◆ **Exercise requirements**
Print the lines of the data, starting with the first, up to and including the line where "Screen dimensions: 1024x702" appears.

(Stored records)
**********

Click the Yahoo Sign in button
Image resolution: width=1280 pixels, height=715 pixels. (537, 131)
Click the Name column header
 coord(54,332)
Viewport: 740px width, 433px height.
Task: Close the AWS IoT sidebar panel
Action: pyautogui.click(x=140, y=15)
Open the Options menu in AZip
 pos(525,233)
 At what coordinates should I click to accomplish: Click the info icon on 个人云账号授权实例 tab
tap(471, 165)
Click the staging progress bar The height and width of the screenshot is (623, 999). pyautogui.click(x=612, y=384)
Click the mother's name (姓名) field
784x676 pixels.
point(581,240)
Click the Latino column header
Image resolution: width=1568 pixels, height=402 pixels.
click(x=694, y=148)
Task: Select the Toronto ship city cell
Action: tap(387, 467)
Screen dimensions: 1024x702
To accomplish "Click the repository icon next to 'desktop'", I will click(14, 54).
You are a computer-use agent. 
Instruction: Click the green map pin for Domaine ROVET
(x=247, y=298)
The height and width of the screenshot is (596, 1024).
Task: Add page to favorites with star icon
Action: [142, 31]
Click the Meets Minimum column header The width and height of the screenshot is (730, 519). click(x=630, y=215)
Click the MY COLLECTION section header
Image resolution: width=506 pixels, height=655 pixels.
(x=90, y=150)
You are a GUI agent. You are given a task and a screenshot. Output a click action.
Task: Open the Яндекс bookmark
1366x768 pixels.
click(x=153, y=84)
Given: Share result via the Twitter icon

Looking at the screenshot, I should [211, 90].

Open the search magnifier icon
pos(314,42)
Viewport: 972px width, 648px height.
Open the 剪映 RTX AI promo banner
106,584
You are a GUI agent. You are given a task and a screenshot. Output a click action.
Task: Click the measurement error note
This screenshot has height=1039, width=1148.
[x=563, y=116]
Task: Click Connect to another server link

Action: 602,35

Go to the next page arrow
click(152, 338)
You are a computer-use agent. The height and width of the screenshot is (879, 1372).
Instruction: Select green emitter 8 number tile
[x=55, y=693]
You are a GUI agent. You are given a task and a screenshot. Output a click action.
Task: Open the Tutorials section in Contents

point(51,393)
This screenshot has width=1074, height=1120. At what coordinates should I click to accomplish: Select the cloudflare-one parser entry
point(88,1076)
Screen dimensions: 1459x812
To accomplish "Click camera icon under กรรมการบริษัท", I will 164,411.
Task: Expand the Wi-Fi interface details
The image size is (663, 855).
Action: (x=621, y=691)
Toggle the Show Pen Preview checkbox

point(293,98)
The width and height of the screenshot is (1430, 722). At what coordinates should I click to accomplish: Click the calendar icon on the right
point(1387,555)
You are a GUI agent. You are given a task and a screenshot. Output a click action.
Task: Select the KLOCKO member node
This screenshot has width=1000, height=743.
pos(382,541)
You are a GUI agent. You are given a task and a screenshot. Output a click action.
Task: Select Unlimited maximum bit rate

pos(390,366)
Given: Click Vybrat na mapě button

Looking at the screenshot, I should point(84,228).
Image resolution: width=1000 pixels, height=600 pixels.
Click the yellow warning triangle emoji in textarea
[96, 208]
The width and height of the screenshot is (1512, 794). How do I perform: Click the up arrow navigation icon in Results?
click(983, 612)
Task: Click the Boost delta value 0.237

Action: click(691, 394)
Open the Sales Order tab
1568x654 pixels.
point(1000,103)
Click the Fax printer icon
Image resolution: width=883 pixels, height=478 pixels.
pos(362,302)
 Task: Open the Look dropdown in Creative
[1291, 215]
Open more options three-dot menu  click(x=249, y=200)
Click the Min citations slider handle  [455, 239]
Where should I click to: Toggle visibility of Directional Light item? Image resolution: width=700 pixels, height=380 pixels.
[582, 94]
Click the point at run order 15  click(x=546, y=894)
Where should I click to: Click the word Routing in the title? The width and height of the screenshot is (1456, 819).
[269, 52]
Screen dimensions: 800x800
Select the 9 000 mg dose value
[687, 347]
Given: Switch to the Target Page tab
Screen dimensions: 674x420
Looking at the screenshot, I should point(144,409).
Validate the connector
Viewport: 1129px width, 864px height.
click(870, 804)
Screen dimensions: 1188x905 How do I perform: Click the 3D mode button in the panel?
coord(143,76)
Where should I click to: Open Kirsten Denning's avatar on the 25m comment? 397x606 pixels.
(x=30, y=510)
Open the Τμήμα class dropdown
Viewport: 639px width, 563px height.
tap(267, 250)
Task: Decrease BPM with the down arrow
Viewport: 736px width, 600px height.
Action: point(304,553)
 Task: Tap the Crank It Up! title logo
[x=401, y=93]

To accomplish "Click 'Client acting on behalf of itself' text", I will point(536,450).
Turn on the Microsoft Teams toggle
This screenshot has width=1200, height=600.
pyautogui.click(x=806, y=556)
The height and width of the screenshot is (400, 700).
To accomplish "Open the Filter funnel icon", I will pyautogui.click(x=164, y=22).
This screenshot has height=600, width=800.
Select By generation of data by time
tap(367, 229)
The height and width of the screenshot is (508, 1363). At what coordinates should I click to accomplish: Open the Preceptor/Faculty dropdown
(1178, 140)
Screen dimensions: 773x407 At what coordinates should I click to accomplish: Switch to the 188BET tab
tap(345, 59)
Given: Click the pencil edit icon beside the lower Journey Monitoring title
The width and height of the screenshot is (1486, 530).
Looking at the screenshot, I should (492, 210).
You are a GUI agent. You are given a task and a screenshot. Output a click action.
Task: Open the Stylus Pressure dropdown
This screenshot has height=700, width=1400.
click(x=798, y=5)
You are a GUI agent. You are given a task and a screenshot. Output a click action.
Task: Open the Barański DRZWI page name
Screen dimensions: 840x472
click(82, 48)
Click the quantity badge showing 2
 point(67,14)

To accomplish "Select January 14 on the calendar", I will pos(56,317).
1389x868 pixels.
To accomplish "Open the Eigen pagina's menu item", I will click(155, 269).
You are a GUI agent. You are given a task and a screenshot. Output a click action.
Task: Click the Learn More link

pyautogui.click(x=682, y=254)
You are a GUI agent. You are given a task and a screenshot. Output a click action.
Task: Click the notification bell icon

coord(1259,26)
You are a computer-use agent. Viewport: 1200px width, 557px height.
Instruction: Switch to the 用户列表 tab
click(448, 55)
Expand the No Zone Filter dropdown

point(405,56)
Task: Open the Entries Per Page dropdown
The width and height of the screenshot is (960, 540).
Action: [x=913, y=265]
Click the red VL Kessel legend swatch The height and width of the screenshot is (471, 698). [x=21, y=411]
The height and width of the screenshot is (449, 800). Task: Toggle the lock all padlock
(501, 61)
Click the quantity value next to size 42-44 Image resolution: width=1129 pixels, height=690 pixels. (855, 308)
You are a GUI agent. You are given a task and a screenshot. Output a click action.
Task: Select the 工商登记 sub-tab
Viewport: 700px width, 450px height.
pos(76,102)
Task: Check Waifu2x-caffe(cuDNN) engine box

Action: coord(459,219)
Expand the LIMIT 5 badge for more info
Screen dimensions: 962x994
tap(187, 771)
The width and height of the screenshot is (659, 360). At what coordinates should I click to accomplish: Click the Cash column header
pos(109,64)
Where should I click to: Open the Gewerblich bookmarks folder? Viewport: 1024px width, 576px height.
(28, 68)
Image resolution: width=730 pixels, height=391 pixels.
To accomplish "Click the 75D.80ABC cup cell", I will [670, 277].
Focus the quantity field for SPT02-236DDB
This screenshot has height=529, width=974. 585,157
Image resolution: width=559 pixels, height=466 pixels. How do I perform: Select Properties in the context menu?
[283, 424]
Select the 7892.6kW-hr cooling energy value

**********

◆ **Expected answer**
Click the Yahoo Sign in button
Image resolution: width=1280 pixels, height=715 pixels. (537, 131)
Click the Name column header
 coord(54,332)
Viewport: 740px width, 433px height.
Task: Close the AWS IoT sidebar panel
Action: pyautogui.click(x=140, y=15)
Open the Options menu in AZip
 pos(525,233)
 At what coordinates should I click to accomplish: Click the info icon on 个人云账号授权实例 tab
tap(471, 165)
Click the staging progress bar The height and width of the screenshot is (623, 999). pyautogui.click(x=612, y=384)
Click the mother's name (姓名) field
784x676 pixels.
point(581,240)
Click the Latino column header
Image resolution: width=1568 pixels, height=402 pixels.
click(x=694, y=148)
Task: Select the Toronto ship city cell
Action: tap(387, 467)
Screen dimensions: 1024x702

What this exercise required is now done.